The problem with the feel-good story? It's a solicitation for donations to the Kenney campaign.

At three different points in the email, Caldwell, a city worker barred from political activities by the Home Rule Charter, asks readers to give to Kenney.

Within hours of sending the message and following questions from Philly.com, the campaign said it was returning donations made through the email's links and reporting itself to the city Board of Ethics, which oversees campaign finance law.

"Can you pitch in $5 or more right now to help give Jim the resources he needs to stand up for those who deserve another opportunity at building a better life?" Caldwell's email reads.

Kenney faces a Republican, Melissa Murray Bailey, and three independent candidates in the Nov. 3 election.

A spokeswoman for the Kenney campaign initially said the message had been cleared internally.
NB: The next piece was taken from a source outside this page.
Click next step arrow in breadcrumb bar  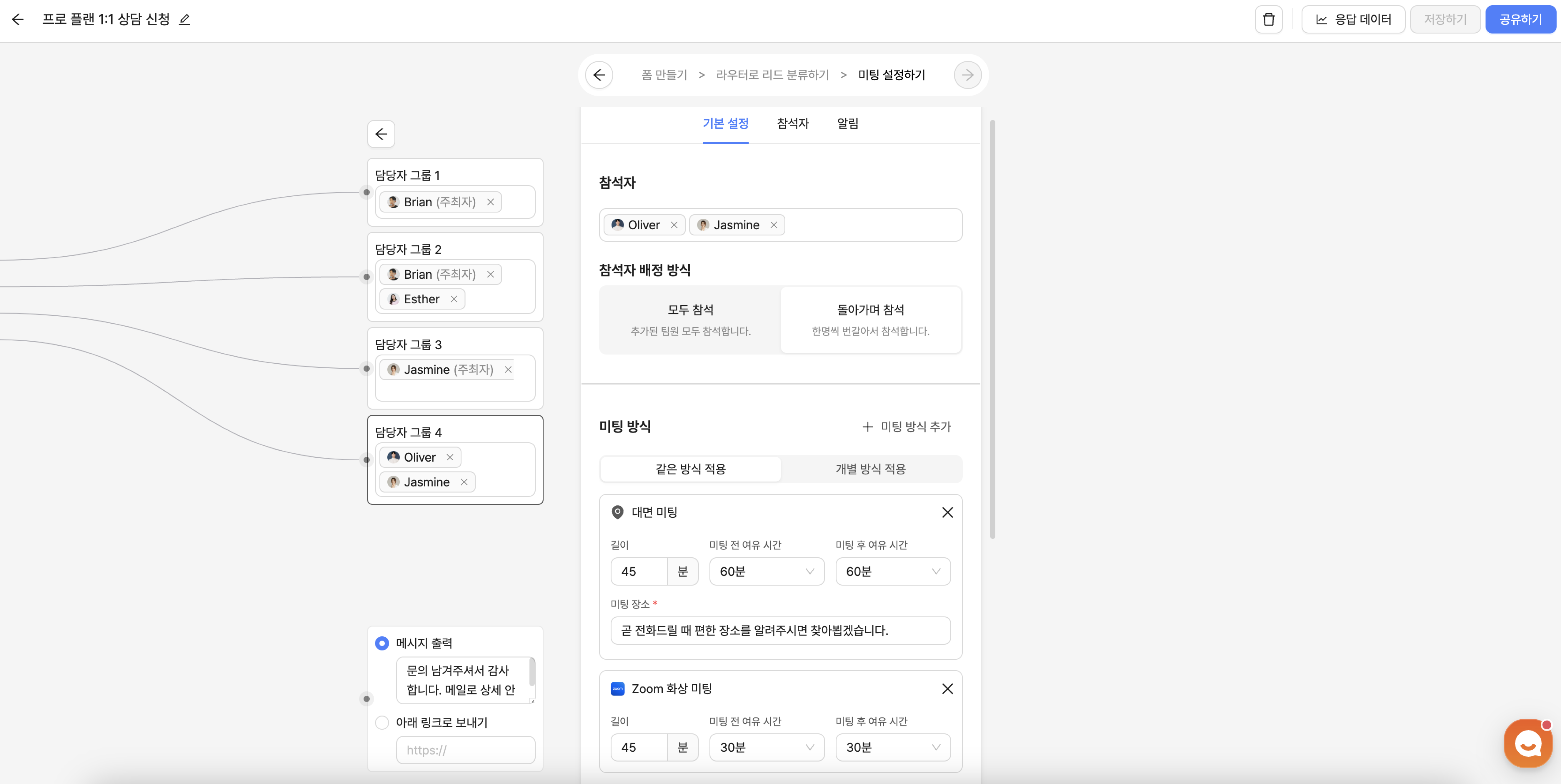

She also noted Caldwell "is out on vacation this week."

But minutes later, the spokeswoman, Lauren Hitt, said the email was "a campaign error" and that it has been "self-reported to the Board of Ethics." Caldwell was unaware the purpose of the email was to ask for donations, Hitt said.

"While City Council employees are allowed to do political activity in their free time (which is why we initially didn't think it would be a problem since he's on vacation), solicitations for donations aren't allowed," Hitt wrote in an email to Philly.com. "When Shump reviewed the language, it didn't have a donation ask in there. That language was added later by our staff."
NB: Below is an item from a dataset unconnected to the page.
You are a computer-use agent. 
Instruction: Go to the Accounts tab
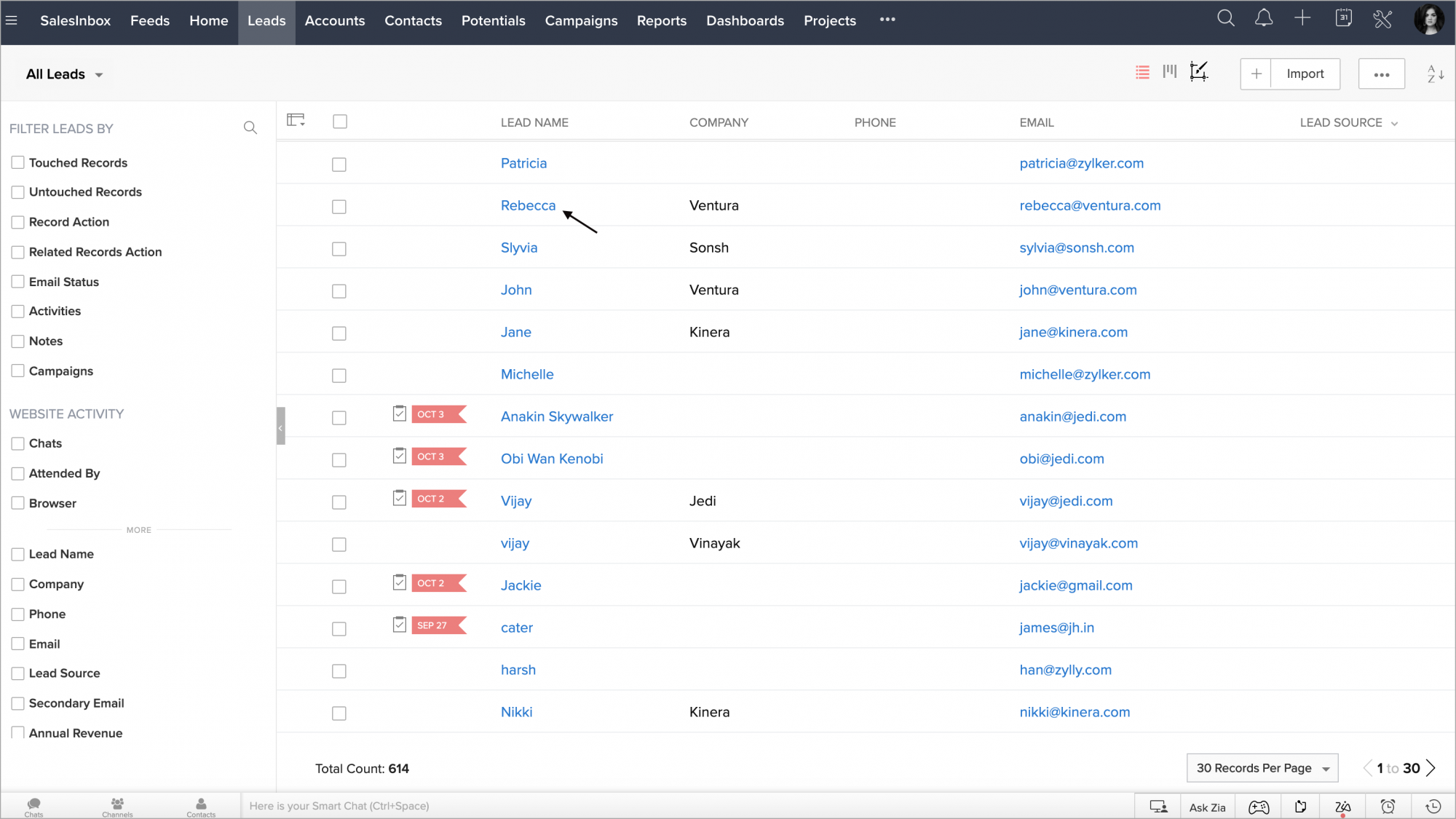tap(334, 21)
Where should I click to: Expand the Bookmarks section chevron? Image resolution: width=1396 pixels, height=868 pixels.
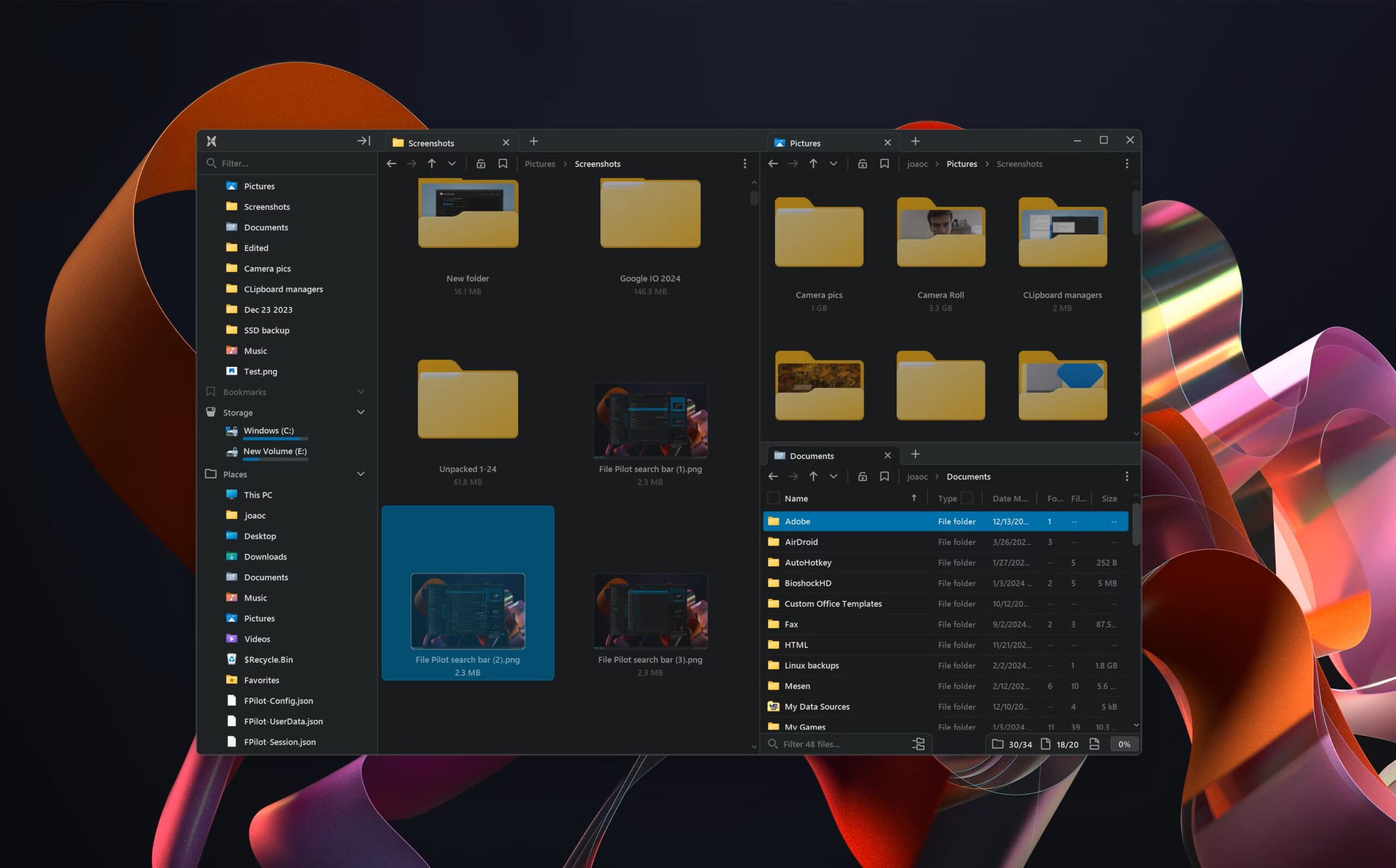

Such a mistake can be costly. City employees who violate the code governing political activities face a $300 fine — and, potentially, the loss of employment with the city.

Shane Creamer, executive director of the city's Board of Ethics, declined to comment on the Kenney campaign's email, citing the board's policy not to discuss individual cases.

But he did say that, in general, "non-elected city employees are restricted from being involved in political fundraising. And that restriction applies across the board to everyone."

Caldwell, who has worked as a sergeant-at-arms since 2011 and for the city of Philadelphia since 2007, did not respond to a message left at Council President Darrell Clarke's office. A receptionist said she believes Caldwell is on vacation this week.

"Today, I'm proud to have a job that can support my family -- my three beautiful kids and my lovely wife," Caldwell says in the email. "As mayor, I know that Jim will continue fighting to create opportunities for people who have paid their dues to society and deserve another chance."

After thanking the email recipients, included is a postscript that links to Kenney's campaign website:

"P.S. Pitch in $5 or more right now if you believe Philadelphians like me who have served their time deserve a chance at rebuilding their lives."

Hitt said that in addition to removing the links in the email that allow people to donate, the campaign also has "already returned the money to the donors who contributed from that email."